Задание
Переведите на английский язык предложение из исходного текста: «Все зависит от остроумности и необычности стратегии художника».

Исходный текст
= = =

Нам очень нужно иметь как можно больше мощных культурных институций. Мне кажется, что здесь у нас есть много достойных артистов, художников, но пока нет тенденции, чтобы мировой рынок обращал внимание на Украину. Государство нас не экспортирует и не продвигает.
– А можно ли продать перформанс?
– Не знаю. Хотя, если есть покупатель и желание, можно продать все. Все зависит от остроумности и необычности стратегии художника. Однако Марина Абрамович не продает свои перформансы. Она получала гонорары за свою работу, когда делала их в галереях и музеях. Это нормальная практика – платить художнику за выступление, которую у нас так тщательно игнорируют галереи. А так как Марина сейчас не выступает, то получает процент или роялти, если какая-то институция заинтересована показывать что-то из ее старых проектов. Чаще всего продаются документации ее перформансов на крупнейших ярмарках искусства. Сейчас они оцениваются в десятки, сотни тысяч евро.
А, например, Тино Сегал продает идеи своих перформансов за баснословные деньги. Но он же не в Украине это делает, не в стране с полуразрушенной экономикой, зашкаливающей коррупцией и безразличием всего мира ко всем нашим бедам из-за гибридной войны и агрессии «соседа». Он, например, без проблем и мучений совести у этого самого «соседа» продает и показывает свои перформансы. И кстати, Сегал сам не принимает участия в своих перформансах, он приглашает хореографов и других перформеров работать в его проектах.

= = =

Входные данные

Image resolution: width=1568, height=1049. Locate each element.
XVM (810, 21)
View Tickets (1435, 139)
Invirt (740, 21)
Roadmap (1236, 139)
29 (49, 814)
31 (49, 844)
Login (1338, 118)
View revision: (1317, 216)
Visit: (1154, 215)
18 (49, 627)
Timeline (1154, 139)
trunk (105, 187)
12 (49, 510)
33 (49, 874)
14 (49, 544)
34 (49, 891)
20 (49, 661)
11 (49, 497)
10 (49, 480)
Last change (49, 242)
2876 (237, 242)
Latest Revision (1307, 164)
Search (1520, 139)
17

= = =

Результат выполнения
Everything depends on the wit and originality of the artist's strategy.